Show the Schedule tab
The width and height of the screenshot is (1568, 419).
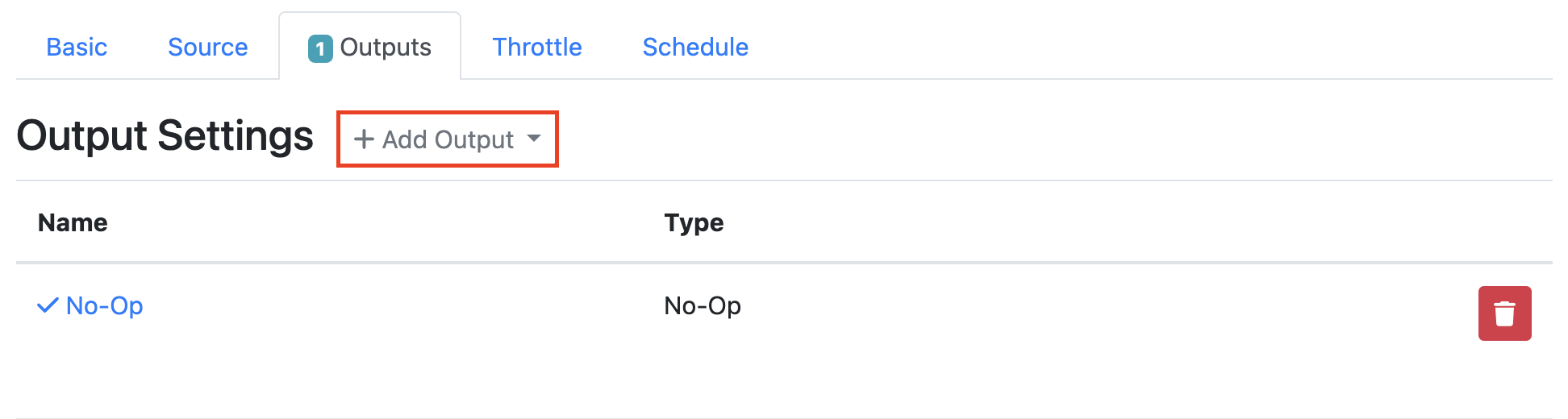695,48
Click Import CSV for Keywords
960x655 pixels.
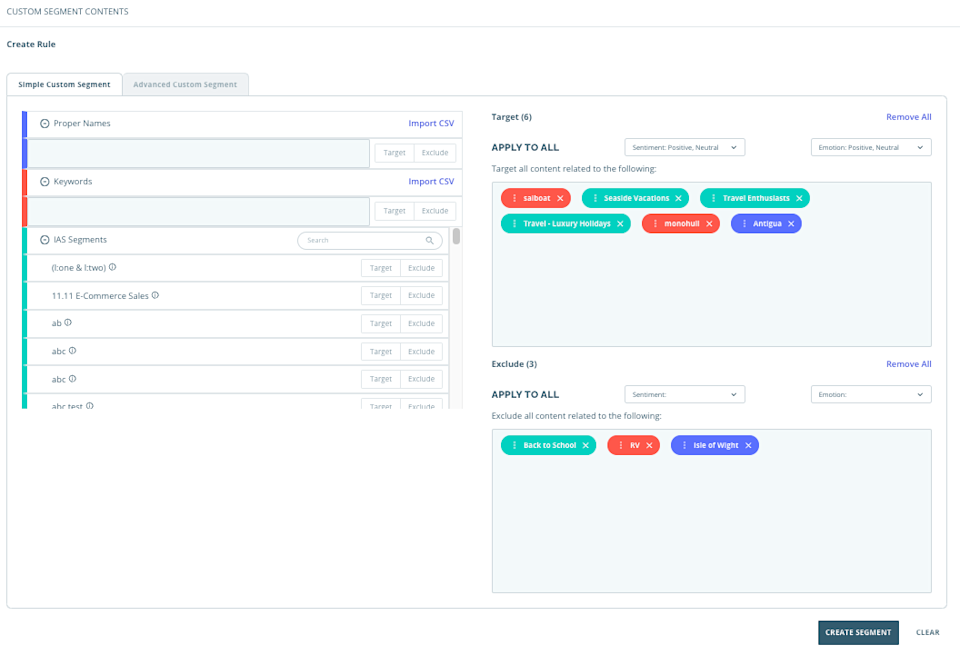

━━━━━━━━━━━━━━━━

Assigned task: Verbatim copy, images excluded: transcribe all the entries above.

Answer space:
Show the Schedule tab
The width and height of the screenshot is (1568, 419).
695,48
Click Import CSV for Keywords
960x655 pixels.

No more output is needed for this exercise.